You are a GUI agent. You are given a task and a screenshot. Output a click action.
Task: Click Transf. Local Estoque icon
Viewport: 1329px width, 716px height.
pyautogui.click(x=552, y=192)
==========
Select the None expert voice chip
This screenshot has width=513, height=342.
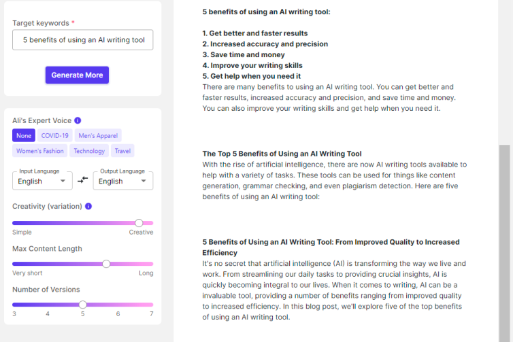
==========
= WHAT THE EXERCISE ASKS =
Starting with the line that holds "Select the None expert voice chip" and ending with the line that holds "This screenshot has width=513, height=342.", retype every line in the data above exactly, and nothing else.

= WRITTEN REPLY =
Select the None expert voice chip
This screenshot has width=513, height=342.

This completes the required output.